◆ Try it ◆
Copy the material word for word, from its first line through the line that contains "center [782, 49].", both included.
== Input material
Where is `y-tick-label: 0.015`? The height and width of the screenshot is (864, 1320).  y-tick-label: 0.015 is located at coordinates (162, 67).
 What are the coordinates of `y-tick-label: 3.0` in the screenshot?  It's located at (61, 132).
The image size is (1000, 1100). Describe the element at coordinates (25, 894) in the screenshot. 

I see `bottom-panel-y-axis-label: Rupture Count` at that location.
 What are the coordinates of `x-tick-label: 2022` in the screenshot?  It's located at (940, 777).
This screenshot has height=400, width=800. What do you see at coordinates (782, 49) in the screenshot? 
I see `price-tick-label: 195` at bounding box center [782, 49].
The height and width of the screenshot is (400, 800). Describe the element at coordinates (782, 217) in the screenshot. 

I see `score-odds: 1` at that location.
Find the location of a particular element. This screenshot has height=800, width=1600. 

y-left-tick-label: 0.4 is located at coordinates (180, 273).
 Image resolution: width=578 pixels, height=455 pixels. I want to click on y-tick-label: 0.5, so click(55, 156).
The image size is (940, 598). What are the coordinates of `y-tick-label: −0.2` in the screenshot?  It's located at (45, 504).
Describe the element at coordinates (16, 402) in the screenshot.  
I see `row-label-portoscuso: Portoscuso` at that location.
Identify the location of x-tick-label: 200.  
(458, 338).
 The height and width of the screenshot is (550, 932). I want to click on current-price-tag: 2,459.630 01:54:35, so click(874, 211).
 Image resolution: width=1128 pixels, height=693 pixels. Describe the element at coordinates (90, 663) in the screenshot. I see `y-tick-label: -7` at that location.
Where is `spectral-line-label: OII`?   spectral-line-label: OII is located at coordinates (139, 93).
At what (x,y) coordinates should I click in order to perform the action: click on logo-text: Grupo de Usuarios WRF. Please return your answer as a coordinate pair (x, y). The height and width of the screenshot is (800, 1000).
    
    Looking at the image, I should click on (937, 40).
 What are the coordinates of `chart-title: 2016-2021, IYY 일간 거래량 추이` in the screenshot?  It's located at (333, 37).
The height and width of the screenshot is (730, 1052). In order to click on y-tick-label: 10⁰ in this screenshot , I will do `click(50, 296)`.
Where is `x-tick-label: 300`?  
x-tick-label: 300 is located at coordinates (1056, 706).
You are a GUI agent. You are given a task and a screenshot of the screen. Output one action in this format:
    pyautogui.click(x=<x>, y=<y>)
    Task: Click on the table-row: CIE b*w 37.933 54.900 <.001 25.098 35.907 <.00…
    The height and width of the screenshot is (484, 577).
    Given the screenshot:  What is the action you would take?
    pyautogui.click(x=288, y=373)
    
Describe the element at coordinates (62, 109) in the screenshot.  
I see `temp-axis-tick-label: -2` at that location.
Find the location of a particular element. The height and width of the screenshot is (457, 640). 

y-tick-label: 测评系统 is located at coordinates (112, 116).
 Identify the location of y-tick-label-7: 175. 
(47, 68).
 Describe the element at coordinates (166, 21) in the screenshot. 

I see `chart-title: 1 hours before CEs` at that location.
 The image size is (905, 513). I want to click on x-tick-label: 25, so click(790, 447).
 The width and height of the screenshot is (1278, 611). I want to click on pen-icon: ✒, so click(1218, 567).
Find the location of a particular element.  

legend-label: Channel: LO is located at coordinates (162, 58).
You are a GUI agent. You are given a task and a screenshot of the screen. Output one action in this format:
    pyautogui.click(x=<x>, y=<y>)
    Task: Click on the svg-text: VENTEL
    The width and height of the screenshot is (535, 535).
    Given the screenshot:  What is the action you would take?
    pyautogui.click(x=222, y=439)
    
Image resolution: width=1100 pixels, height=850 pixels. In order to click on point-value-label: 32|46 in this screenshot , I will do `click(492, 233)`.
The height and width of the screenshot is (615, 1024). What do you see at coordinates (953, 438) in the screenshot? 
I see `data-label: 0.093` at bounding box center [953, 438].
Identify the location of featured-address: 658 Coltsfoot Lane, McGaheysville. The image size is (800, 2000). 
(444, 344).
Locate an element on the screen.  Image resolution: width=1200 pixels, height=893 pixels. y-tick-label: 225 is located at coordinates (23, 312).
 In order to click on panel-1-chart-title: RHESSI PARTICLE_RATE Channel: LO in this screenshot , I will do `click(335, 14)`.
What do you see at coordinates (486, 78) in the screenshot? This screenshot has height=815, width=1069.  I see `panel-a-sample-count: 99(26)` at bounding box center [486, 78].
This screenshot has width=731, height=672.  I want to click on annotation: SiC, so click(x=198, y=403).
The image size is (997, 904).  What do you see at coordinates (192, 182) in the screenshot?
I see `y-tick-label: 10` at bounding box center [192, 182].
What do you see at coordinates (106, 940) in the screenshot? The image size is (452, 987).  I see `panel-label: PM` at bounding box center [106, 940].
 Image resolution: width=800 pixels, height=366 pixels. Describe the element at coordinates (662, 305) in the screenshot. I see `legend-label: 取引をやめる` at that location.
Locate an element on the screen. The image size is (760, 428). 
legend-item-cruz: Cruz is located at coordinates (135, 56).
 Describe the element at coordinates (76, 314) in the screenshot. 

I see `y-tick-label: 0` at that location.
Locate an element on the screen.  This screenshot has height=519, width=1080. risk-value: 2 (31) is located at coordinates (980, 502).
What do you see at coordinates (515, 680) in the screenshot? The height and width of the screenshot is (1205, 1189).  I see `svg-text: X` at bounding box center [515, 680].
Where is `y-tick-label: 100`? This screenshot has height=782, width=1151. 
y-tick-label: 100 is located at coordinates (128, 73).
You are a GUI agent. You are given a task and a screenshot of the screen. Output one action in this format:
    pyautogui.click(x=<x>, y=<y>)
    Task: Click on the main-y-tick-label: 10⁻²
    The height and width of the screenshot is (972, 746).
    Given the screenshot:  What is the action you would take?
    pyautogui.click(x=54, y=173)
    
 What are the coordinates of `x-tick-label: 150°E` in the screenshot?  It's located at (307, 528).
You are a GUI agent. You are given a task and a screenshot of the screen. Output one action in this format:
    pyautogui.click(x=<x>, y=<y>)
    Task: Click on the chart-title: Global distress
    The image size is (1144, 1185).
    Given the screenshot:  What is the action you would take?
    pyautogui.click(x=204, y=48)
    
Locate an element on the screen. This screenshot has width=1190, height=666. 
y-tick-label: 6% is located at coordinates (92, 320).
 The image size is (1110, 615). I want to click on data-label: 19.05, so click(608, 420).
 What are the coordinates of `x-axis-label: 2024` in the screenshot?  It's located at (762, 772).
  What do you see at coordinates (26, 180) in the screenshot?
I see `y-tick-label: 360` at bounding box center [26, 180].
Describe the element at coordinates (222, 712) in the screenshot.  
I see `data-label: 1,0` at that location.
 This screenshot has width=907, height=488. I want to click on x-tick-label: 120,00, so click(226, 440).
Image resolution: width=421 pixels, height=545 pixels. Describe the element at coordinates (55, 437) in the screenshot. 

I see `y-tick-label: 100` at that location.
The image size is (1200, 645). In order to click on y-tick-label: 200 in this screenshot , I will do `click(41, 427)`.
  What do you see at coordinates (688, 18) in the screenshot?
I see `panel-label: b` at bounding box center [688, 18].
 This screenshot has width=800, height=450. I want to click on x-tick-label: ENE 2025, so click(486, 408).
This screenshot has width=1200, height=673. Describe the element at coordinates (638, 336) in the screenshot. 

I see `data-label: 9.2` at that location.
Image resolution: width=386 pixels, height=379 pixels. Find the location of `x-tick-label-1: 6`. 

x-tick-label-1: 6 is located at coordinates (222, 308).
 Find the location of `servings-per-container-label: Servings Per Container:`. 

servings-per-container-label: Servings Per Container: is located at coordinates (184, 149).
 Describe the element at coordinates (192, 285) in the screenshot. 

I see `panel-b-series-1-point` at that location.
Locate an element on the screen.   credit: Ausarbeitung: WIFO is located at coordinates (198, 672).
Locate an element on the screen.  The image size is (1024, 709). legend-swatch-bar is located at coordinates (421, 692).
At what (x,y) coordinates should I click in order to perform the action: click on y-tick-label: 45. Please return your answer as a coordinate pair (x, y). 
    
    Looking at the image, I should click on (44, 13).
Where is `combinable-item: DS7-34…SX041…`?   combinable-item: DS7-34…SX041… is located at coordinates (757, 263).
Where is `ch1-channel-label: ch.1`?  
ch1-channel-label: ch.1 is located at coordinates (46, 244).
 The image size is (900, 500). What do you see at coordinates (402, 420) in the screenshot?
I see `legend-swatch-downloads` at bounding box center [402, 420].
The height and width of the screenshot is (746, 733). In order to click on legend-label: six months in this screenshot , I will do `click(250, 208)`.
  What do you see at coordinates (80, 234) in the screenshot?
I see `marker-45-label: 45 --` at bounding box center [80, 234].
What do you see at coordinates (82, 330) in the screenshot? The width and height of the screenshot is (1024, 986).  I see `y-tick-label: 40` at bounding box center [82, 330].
====
◆ Reply ◆
Where is `y-tick-label: 0.015`? The height and width of the screenshot is (864, 1320).  y-tick-label: 0.015 is located at coordinates (162, 67).
 What are the coordinates of `y-tick-label: 3.0` in the screenshot?  It's located at (61, 132).
The image size is (1000, 1100). Describe the element at coordinates (25, 894) in the screenshot. 

I see `bottom-panel-y-axis-label: Rupture Count` at that location.
 What are the coordinates of `x-tick-label: 2022` in the screenshot?  It's located at (940, 777).
This screenshot has height=400, width=800. What do you see at coordinates (782, 49) in the screenshot? 
I see `price-tick-label: 195` at bounding box center [782, 49].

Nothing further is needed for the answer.